[RECORDED DATA Boundary: Start]

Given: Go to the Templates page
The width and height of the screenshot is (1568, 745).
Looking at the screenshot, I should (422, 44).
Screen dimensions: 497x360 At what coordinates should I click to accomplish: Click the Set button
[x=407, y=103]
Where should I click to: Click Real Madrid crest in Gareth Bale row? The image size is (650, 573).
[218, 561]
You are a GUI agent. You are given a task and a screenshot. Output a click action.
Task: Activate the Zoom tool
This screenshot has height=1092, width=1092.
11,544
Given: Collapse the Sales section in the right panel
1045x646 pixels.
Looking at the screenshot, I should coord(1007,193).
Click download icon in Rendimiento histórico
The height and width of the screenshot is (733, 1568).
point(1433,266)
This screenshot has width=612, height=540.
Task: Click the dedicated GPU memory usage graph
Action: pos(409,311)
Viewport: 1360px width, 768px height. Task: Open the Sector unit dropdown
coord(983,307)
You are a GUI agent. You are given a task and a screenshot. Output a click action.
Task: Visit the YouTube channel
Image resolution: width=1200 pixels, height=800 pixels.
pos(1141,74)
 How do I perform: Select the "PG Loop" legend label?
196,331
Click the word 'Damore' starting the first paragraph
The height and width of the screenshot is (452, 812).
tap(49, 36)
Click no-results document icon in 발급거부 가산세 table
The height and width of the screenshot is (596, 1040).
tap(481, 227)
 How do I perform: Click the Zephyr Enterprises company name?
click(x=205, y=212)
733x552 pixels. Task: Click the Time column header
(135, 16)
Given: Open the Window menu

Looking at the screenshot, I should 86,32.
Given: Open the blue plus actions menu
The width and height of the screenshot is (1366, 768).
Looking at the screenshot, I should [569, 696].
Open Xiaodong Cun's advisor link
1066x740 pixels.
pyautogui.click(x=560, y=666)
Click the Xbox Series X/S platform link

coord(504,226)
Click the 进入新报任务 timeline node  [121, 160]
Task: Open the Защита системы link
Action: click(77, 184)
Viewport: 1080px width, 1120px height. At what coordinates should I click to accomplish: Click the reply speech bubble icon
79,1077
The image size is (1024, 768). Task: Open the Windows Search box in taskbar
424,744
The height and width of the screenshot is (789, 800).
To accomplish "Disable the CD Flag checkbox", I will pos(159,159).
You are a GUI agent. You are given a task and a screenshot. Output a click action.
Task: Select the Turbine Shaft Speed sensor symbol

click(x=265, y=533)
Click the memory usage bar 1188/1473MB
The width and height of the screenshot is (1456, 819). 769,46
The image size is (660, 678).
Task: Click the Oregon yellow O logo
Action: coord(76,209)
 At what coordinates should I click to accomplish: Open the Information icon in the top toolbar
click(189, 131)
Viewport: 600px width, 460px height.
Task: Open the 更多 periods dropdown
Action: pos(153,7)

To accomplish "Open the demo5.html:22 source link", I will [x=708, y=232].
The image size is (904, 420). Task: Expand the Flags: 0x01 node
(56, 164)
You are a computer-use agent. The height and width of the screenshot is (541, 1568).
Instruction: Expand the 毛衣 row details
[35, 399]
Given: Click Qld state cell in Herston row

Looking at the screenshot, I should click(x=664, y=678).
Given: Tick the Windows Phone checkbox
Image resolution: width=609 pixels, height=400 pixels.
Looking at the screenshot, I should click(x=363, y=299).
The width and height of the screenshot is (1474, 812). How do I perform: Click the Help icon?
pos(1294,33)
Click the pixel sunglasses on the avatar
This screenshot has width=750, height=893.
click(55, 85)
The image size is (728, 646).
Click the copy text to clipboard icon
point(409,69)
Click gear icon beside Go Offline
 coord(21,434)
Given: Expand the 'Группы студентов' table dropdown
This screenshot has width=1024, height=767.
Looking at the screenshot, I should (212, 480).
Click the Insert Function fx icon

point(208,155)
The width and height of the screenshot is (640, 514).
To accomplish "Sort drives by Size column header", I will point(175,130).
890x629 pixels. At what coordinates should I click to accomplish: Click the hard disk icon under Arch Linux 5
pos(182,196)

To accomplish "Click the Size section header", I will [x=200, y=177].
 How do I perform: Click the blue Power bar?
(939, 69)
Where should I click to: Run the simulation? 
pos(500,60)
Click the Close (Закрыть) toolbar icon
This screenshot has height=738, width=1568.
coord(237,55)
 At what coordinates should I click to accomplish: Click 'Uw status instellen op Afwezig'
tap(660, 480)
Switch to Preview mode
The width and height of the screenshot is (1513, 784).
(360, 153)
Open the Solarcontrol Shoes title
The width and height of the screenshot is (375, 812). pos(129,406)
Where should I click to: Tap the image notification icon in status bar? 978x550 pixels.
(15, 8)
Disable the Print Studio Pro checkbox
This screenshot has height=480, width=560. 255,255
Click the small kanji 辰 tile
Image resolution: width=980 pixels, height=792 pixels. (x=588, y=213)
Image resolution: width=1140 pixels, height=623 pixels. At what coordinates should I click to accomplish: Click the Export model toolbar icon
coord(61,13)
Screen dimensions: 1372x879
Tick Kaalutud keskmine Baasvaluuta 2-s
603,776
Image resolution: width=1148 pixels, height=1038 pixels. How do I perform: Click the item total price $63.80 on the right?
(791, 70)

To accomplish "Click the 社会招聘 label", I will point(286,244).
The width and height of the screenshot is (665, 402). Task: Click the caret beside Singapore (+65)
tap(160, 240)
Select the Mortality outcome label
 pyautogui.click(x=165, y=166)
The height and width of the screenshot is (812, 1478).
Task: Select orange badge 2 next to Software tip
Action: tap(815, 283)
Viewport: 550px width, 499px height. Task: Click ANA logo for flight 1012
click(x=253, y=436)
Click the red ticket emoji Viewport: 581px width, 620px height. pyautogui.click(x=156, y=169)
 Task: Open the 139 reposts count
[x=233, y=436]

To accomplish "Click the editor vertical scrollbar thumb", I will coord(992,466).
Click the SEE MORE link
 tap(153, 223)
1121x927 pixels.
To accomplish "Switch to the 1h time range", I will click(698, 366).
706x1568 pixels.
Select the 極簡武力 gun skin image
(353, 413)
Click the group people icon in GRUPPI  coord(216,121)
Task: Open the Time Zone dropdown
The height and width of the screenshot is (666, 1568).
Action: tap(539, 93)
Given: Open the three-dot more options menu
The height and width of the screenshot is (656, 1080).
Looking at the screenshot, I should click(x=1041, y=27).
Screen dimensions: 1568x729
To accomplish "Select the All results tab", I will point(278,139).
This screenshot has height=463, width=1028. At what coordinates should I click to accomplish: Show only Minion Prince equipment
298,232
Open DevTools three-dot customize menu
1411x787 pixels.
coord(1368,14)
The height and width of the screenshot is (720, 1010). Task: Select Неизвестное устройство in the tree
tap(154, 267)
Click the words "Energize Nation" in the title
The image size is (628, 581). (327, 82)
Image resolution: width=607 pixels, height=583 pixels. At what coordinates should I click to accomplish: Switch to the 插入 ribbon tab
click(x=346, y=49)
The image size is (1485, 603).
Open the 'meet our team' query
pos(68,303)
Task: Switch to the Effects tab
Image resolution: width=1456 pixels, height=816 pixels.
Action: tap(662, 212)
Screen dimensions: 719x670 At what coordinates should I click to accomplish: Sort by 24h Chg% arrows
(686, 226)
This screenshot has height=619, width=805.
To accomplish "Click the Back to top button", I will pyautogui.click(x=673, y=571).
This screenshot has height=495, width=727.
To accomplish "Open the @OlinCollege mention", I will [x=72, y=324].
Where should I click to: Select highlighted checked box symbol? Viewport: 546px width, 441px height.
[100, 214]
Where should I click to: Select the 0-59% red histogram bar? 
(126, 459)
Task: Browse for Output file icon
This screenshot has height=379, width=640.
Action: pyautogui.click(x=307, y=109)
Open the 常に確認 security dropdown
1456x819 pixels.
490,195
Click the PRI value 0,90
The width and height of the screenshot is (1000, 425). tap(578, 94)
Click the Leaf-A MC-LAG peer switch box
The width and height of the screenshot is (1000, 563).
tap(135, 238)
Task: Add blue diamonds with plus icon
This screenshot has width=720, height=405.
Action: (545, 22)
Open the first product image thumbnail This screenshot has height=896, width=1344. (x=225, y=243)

[RECORDED DATA Boundary: End]

**YOUR GOAL**: Report how many lines above contain the string "will". Please write the number only.

**RESULT OF THIS EXERCISE**: 10